Bacterial cultures were analyzed for biofilm formation as previously described (69), with a few modifications. S. Typhimurium was grown overnight at 37°C with shaking and then diluted 1:100 in no salt LB. Diluted cultures were added to wells of a flat-bottom 24-well plate, and sterile glass coverslips were inserted into each well. The plate was tilted at an angle until the meniscus sat along the midline of the coverslip. After incubation at 28°C for 72 h, the medium was removed and coverslips were gently washed with sPBS and stained with SYTO 9 green fluorescent nucleic acid stain (Invitrogen). Samples were incubated with no salt LB supplemented with 0 mM, 40 mM, or 100 mM NaNO₃ for 1 h or 4 h before washing. Supernatant was collected at 1 h and 4 h for bacterial enumeration. Biofilms were stained with SYTO 9 green fluorescent nucleic acid stain (Invitrogen) and washed before coverslips were placed onto clean multitest well slides, biofilm side down. Slides were imaged on a TCS confocal system using a Z stack and 63× oil magnification.

Biofilm bead movement and penetrance assay.

Bacteria were grown and stained as described in the paragraph above; however, after incubation with NaNO₃, 1 mL of fluorescently labeled glyoxylate beads was added. After 1 min, the biofilm was washed carefully, and the coverslip was placed onto a clean glass slide, biofilm side down. Slides were imaged on a TCS confocal system using 63× oil magnification. Bead movement and trajectories were analyzed as described previously using VRL Studio (45, 70). Trajectories were computed using the Particle Tracker 2D/3D Mosaic plug-in. The trajectories were analyzed on VRL Studio to determine trajectory lengths and bounding-box volumes.
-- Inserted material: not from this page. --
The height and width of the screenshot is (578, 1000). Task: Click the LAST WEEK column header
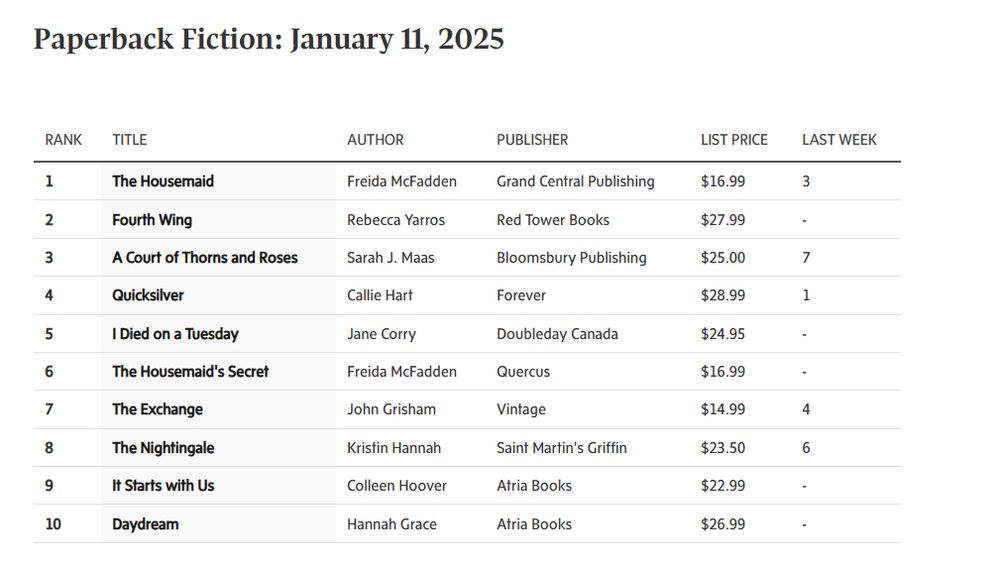coord(839,140)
In vivo infection of mice.

Female C57BL/6 mice were purchased from Jackson Laboratories. The streptomycin-pretreated mouse model was described previously (71, 72). Briefly, 6- to 8-week-old mice were inoculated intragastrically with 20 mg of streptomycin (0.1 mL of a 200-mg mL⁻¹ solution in water) 24 h before bacterial inoculation. Bacteria were grown with shaking in LB broth supplemented with kanamycin at 37°C overnight. Mice were inoculated intragastrically with 0.1 mL of 10⁷ to 10⁸ CFU of S. Typhimurium IR715 containing the luciferase plasmid. If appropriate, aminoguanidine chloride (AG) was added to the drinking water at a concentration of 1 mg/mL starting on the day of the inoculation and for the remainder of the experiment (47, 61). Animals were euthanized 96 h postinfection. Luciferase signal in the intestinal tract, spleen, and liver was measured using an IVIS Spectrum imaging system (Perkin Elmer). Images were analyzed using Aura imaging software (Spectral Instruments Imaging). Nitrate concentration within the small intestine, cecum, and colon was measured using a Griess assay (Promega) by following the manufacturer’s protocol, with modifications (47). Briefly, the mucus layer of the cecum, colon, and small intestine was gently removed and collected in an Eppendorf tube containing 200 μL of sPBS on ice. Samples were thoroughly homogenized and centrifuged to remove any remaining debris. Supernatants were collected and 50 μL was placed in a 96-well plate with a mixture containing Griess reagent I, Griess reagent II, HCl (1 M), vanadium III chloride (0.2 mM), and deionized water. Absorbance was measured at 540 nm. A standard curve was generated, and a line of best fit was used to determine the nitrate concentrations based on the absorbance values.